## PROBLEM DETAILS
For the data below, count the lines that have the string "every" and state that number by itself.

## RECORDS SUPPLIED
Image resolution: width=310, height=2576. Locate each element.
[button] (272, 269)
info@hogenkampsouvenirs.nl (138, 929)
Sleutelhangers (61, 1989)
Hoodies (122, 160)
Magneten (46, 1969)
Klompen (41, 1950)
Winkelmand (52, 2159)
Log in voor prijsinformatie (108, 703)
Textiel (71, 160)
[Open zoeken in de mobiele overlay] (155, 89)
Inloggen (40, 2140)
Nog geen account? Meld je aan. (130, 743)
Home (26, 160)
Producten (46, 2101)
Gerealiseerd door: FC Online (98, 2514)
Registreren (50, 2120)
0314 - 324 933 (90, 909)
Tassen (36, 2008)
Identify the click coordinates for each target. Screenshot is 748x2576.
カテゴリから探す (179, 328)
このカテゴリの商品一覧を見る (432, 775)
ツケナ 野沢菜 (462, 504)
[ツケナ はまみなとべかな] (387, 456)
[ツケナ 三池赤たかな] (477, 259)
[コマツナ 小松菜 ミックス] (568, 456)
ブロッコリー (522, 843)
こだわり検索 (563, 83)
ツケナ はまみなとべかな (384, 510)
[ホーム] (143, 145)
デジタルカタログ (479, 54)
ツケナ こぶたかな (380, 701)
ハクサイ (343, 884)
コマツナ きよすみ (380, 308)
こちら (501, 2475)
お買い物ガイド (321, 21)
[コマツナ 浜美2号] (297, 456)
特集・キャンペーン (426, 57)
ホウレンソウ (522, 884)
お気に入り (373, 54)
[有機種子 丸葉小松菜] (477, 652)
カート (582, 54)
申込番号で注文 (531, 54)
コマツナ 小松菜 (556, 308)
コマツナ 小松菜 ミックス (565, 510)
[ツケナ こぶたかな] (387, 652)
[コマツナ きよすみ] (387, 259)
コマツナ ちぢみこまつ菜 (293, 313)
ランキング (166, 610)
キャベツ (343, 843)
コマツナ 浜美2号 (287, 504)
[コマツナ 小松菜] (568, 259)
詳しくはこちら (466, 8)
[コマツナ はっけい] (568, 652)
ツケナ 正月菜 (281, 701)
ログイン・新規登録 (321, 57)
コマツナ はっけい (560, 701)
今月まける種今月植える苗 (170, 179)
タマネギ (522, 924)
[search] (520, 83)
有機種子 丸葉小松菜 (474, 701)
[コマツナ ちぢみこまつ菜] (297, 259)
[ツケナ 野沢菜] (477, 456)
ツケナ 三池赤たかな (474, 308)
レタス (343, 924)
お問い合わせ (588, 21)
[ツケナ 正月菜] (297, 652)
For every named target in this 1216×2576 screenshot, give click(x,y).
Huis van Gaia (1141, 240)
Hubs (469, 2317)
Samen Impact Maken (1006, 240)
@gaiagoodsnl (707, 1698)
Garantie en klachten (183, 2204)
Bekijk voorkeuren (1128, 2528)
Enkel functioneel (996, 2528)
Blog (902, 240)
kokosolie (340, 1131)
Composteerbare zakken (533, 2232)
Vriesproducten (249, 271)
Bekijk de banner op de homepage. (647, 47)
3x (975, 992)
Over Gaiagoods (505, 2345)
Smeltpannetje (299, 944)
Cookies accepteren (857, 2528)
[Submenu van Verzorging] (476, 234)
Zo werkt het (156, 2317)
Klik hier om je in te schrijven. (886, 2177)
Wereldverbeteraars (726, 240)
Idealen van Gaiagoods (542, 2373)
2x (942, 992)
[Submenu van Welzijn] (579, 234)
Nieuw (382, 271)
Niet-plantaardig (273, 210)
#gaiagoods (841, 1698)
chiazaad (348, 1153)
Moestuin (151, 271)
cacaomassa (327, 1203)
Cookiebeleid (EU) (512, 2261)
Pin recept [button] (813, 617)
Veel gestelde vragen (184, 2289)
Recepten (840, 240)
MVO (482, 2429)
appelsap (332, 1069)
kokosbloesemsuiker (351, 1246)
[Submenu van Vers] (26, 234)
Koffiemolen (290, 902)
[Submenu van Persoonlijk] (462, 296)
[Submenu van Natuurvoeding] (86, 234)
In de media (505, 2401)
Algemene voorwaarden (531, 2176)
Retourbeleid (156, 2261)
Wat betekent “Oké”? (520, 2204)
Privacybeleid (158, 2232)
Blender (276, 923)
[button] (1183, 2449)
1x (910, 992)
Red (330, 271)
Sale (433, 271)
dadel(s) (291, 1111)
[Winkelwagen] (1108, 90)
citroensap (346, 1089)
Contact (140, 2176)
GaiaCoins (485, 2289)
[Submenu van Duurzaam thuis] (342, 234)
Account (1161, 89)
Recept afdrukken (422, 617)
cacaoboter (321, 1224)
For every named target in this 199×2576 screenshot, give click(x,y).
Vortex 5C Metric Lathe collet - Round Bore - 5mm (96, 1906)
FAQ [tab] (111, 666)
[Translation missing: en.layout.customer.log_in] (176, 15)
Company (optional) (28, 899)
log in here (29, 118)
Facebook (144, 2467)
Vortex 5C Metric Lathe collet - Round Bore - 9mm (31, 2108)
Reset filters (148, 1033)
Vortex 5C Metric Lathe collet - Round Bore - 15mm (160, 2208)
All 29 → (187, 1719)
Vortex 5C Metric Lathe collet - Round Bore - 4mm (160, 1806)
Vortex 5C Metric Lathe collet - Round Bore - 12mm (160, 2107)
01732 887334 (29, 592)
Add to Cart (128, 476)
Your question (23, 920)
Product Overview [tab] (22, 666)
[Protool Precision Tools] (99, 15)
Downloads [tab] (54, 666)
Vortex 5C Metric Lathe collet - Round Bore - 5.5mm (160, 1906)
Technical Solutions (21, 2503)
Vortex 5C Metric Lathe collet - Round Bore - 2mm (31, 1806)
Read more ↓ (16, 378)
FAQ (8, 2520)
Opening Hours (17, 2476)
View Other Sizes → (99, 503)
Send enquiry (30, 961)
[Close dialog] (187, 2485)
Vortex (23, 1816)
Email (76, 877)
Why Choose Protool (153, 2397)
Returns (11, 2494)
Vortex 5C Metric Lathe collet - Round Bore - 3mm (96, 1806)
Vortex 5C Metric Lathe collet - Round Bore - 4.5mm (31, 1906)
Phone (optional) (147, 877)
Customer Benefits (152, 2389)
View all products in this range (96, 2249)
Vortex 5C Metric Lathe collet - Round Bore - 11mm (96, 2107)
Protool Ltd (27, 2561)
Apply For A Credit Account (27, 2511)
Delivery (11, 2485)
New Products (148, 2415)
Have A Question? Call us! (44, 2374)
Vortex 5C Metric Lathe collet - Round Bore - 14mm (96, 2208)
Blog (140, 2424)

## SOLUTION TO THIS EXERCISE
2